Grob vereinfacht laufen sie darauf hinaus, die Diäten – zur Zeit sind es 8252 Euro – künftig so zu erhöhen, dass sie dem Gehalt eines Bundesrichters der Besoldungsgruppe R 6 oder R 7 entsprechen. Der verdient derzeit 8520 Euro im Monat, ab August werden es 8726 Euro sein. Verheiratete Richter bekommen einen Familienzuschlag von 124 Euro, der nach Meinung der Kommission bei der Berechnung der Diäten ebenfalls berücksichtigt werden soll. Die monatliche steuerfreie Kostenpauschale in Höhe von 4123 Euro, die dem Abgeordneten für Büro und Mitarbeiter ausgezahlt wird, soll davon unberührt bleiben.

Nun könnte man fragen: Warum koppeln die Parlamentarier ihre Bezüge nicht einfach automatisch an die Richterbezüge? Wäre das nicht die einfachste Lösung? Richter sind angesehene Leute, ihre Bezüge stellt niemand in Frage. Wenn die Abgeordneten also eine solche Koppelung beschlössen, wären sie den Ärger los. Die Antwort ist – siehe oben – ganz einfach: Es geht nicht, weil es verfassungswidrig wäre. 1995 hat der Bundestag schon einmal vergeblich versucht, in aller Heimlichkeit die Abgeordnetenbezüge an die Richtergehälter zu koppeln. Die Sache flog auf, weil ein paar Journalisten den drohenden Verfassungsbruch gerade noch rechtzeitig bemerkten. Die automatische Ankoppelung verschwand in der Versenkung. Stattdessen war nur noch von den Richtergehältern die Rede, an denen sich die Diäten „orientieren“ sollten.  

Auch die neue Kommission hat sich an dieses Gebot gehalten. Entgegen anderslautenden Meldungen, ist eine automatische Ankoppelung der Diäten an die Richterbezüge eben nicht vorgesehen. Denn ein solcher Mechanismus würde dazu führen, dass die Höhe der Diäten verschleiert wird. Die Abgeordneten könnten sich hinter den Richtern verstecken und darauf hoffen, dass niemand es merkt. Sie müssen auch künftig Zahlen nennen.

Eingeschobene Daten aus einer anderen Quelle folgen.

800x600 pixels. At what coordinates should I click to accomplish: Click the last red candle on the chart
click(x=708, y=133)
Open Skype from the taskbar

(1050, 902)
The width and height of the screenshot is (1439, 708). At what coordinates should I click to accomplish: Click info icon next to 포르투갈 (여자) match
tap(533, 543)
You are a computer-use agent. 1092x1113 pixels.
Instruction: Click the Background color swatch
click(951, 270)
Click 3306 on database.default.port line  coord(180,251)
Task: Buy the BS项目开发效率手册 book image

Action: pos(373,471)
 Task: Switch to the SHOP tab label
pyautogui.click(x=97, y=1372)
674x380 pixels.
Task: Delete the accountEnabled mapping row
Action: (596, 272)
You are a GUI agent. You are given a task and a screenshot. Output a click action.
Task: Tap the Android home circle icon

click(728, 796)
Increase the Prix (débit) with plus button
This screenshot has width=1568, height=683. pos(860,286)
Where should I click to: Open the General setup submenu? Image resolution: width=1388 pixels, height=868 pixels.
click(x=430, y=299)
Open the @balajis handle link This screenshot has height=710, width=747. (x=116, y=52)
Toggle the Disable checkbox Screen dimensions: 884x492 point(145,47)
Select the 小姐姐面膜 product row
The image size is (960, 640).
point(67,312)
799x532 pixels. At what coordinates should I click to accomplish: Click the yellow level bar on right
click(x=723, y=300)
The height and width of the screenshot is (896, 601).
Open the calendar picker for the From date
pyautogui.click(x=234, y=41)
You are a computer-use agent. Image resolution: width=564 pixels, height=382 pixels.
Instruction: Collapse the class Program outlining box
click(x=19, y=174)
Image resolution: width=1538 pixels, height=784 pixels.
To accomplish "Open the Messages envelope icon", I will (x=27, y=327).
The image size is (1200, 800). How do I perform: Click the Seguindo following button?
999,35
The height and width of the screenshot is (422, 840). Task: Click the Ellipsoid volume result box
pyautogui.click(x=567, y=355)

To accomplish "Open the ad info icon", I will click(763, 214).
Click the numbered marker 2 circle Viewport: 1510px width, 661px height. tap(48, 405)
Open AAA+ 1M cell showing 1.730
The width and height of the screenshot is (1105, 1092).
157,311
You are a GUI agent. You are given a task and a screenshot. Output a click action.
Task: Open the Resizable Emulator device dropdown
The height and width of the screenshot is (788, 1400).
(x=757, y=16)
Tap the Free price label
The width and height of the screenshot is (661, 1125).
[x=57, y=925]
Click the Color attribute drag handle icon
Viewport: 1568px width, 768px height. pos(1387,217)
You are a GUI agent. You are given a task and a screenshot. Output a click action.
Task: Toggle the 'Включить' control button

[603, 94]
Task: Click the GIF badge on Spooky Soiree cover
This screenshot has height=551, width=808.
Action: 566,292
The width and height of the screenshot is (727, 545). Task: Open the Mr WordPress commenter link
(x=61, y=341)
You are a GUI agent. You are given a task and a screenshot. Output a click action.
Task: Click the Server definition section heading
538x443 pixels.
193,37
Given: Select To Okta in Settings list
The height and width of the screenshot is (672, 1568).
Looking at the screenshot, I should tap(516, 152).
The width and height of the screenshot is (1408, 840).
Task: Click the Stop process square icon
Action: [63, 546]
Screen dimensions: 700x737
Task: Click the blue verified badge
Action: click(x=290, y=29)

Das Richtergehalt soll nach den neuen Vorschlägen allerdings nur die Ausgangsbasis sein. Weitere Erhöhungen sollen sich dann an der allgemeinen Entwicklung der Löhne und Gehälter „orientieren“. Auch hier vermied die Jortzig-Kommission aus gutem Grund das Wort „ankoppeln“.

Sonderlich neu ist das alles nicht. Schon 1995 hat der Bundestag ein Gesetz verabschiedet, das im Prinzip auf dasselbe hinausläuft: Einmal zu Beginn jeder Legislaturperiode sollten die Abgeordneten ihre Bezüge für vier Jahre im Voraus festlegen und sich dabei ebenfalls an der Richterbesoldung „orientieren“. Das ist geltendes Recht. Das Problem ist nur: Aus Angst vor der Wut der Wähler haben sich die Parlamentarier bisher nicht getraut, ihre Bezüge an die der Richter an einem obersten Bundesgericht anzugleichen. Sie waren zu feige – und sind es, wie die Reaktion des Fraktionsgeschäftsführers Grosse-Bröme zeigt, immer noch. Und genau das ist der Kern des Problems. Solange es die Abgeordneten nicht schaffen, die Notwendigkeit einer angemessenen Bezahlung nachvollziehbar und transparent zu begründen, wird man ihnen die von der Verfassung auferlegte Pflicht, sich selbst zu begünstigen, öffentlich übel nehmen. Ein bisschen mehr Selbstbewusstsein könnte nicht schaden.